On Thursday, 20 August 2020 at 08:26:59 UTC, Ali Çehreli wrote:
On 8/19/20 9:11 PM, data pulverizer wrote:
Thanks. I might go for a design like this:

```
struct View(T){
   T* data;
   long[2][] ranges;
}
```
[...]

I implemented the same idea recently; it's a fun exercise. :) I didn't bother with opIndex because my use case was happy with just the InputRange primitives (and .length I think).

And I had to implement it because std.range.chain works only with statically known number of sub-ranges. :/ If the number of ranges are known, then this works:

import std.stdio;
import std.range;

void main() {
  auto x = [1,  2,  3, 4,  5,
            6,  7,  8, 9,  10,
            11, 12, 13, 14, 15];
  auto y = chain(x[0..5], x[9..14]);
  writeln(y);
}

[1, 2, 3, 4, 5, 10, 11, 12, 13, 14]

Ali

Many thanks for confirming the internal structure of D's arrays and for the tip on std.range's chain function. It's exactly what I need. In fact the number of sub-ranges are statically known ...

As an aside, the reason for this query is that I have written a small module for multidimensional arrays to be included in a GLM (generalized linear models) package I am writing in D (in fact this will be the second major version of the package in D) - I know about Mir but my array doesn't have to be feature rich and only requires very few methods, I'm also probably going to write an article about it's internal structure and I've learned a lot creating it, and it means the GLM library won't have dependencies outside D's standard library and BLAS/LAPACK.
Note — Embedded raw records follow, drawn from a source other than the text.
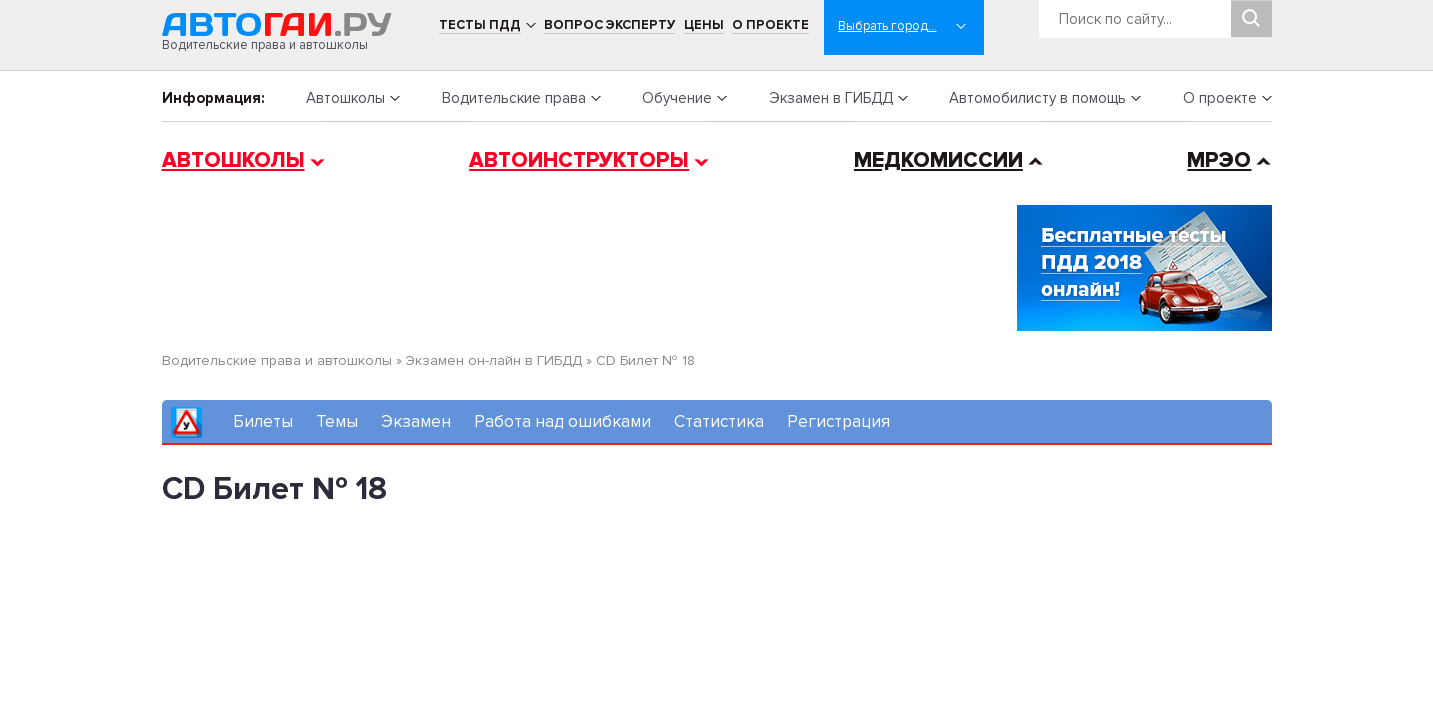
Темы (337, 421)
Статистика (719, 421)
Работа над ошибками (562, 421)
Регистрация (838, 421)
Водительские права (514, 98)
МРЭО (1219, 160)
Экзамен (416, 421)
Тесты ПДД (480, 25)
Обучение (677, 98)
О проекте (770, 25)
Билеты (263, 421)
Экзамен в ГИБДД (831, 98)
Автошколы (345, 98)
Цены (704, 25)
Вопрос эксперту (609, 25)
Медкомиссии (938, 160)
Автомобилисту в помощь (1037, 98)
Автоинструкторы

The multidimensional array is structured like this:

```
Array(long N, T)
if(isFloatingPoint!T && (N >= 1))
{
  T[] data;
  long[N] dim;
  ...
}
```

Where N is the number of dimensions. The indexing and stuff works fine but I wasn't happy that subsetting the array with slices returns a copy (for example an 2D array `A[0..2, 1..$]`) and since the subsetting is not necessarily contiguous, directly slicing from the data array was not feasible. But now N is known at compile time (`A[r[0][0]..r[0][1], r[1][0]..r[1][1], ... , r[N][0]..r[N][1]]`) so doing a subset using std.range's `chain` on `data` is easy. It also means I don't have to implement a separate `View` struct. This chain function will also simplify my indexing code, at the moment I am using string mixins to generate code for for loops over all the different dimensions where the function creating string the is recursive ... which was fun to write [:laugh:]!